What Zurich Is Actually Doing
The practical work is happening at two nodes. The Amt für Städtebau, headquartered on Lindenhofstrasse, began piloting perceptual-hash deduplication software in February 2026, scanning approximately 400,000 permit-related images. The tool flags pairs with more than 98 percent pixel similarity, then routes them to a human reviewer before any deletion is confirmed. Errors at this stage have downstream consequences: a wrongly merged planning image contributed to a disputed variance case in Wiedikon in 2023, a cautionary example officials cite internally when justifying the manual review step.
Separately, the Stadtarchiv on Neumarkt is running a parallel project for historical photographic collections, working with ETH Zürich's Computer Vision Lab to classify near-duplicate images of city infrastructure taken across different decades. That collaboration, formalised in a memorandum of understanding signed in March 2026, is designed to produce open-source tooling that smaller Swiss municipalities — St. Gallen, Winterthur, Biel — can adopt without procuring expensive commercial licences.
The cost picture matters. Commercial deduplication platforms aimed at municipal archives carry licensing fees that typically start at CHF 40,000 per year for a deployment of Zurich's scale, according to procurement documents in the public tender register. The ETH collaboration model aims to bring that recurring cost closer to zero for the open-source tier, though infrastructure and personnel costs remain.
How Zurich Compares Internationally
Other European cities are grappling with the same problem at varying stages of seriousness. Amsterdam's Stadsarchief disclosed in its 2025 annual report that roughly 11 percent of its digitised collection contained duplicate or near-duplicate entries — a figure that surprised city councillors and prompted an emergency remediation budget of €620,000. Vienna's Wiener Stadt- und Landesarchiv began a similar audit in 2024 but has yet to publish results. Copenhagen's city archive, working with the Danish National Archives, completed a deduplication sweep in late 2024 and reported a 17 percent reduction in total stored image volume, freeing meaningful server capacity in its Ørestad data centre.

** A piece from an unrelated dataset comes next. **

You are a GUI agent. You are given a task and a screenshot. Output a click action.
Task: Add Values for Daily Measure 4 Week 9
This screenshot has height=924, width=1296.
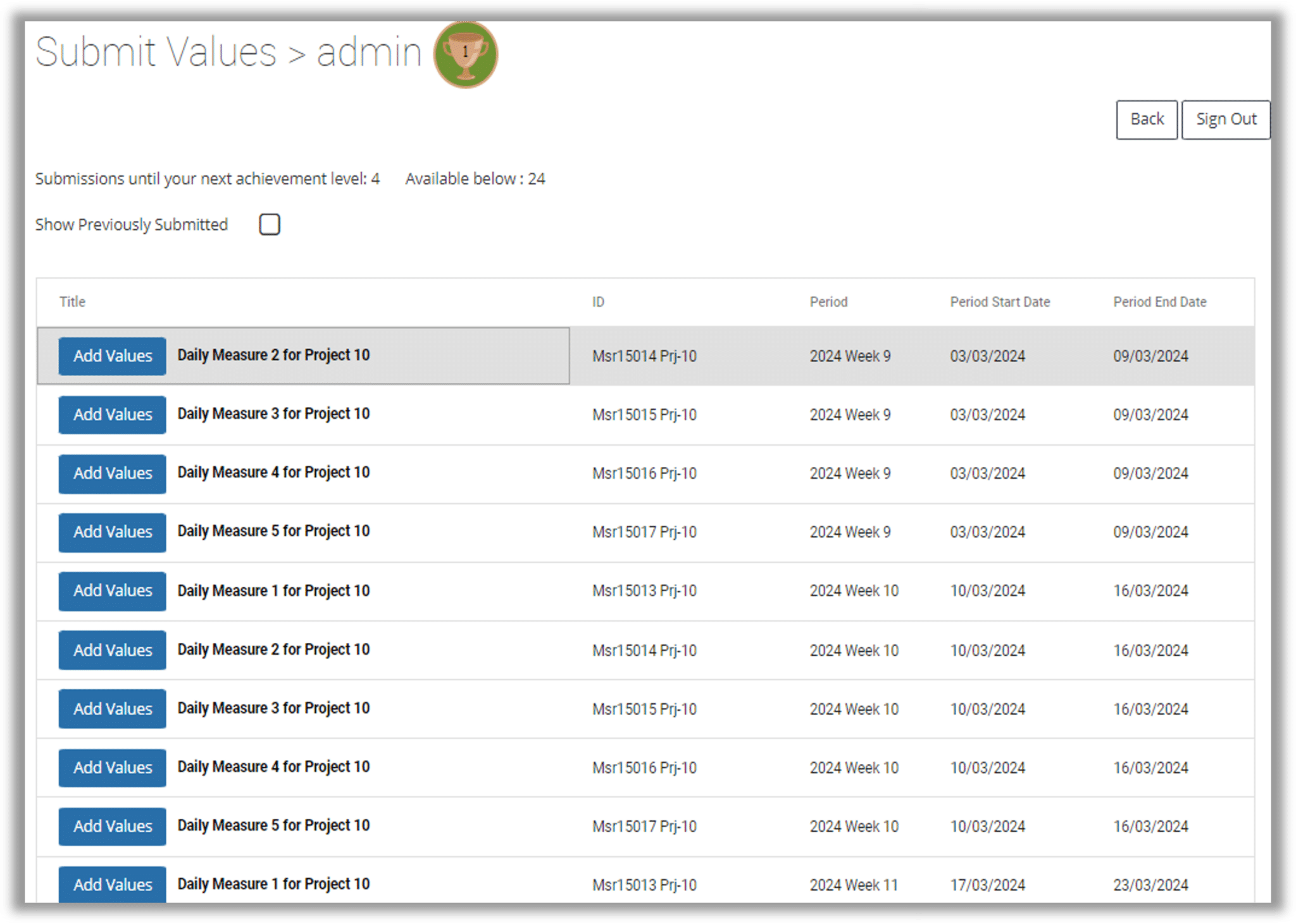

Zurich's approach is more conservative than Copenhagen's in one important respect: the city has not set a hard deletion quota. Every flagged duplicate triggers a review rather than an automatic purge. That caution reflects both Swiss legal culture and the city's experience with the Wiedikon case, but it also means the programme moves more slowly. Staff at the Amt für Städtebau estimate full processing of the permit archive will take until mid-2027.
For residents and professionals who regularly pull planning records — architects working on Langstrasse renovations, developers tracking density rules in Altstetten — the practical payoff should be faster search response times and fewer instances of conflicting image versions appearing in the same record bundle. The city's online building permit portal, last redesigned in 2022, is expected to reflect the cleaned archive in a phased rollout beginning in the first quarter of 2027. Until then, users encountering duplicate images in a permit file can flag them through the existing feedback form on the Stadtarchiv website, where submissions are reviewed weekly.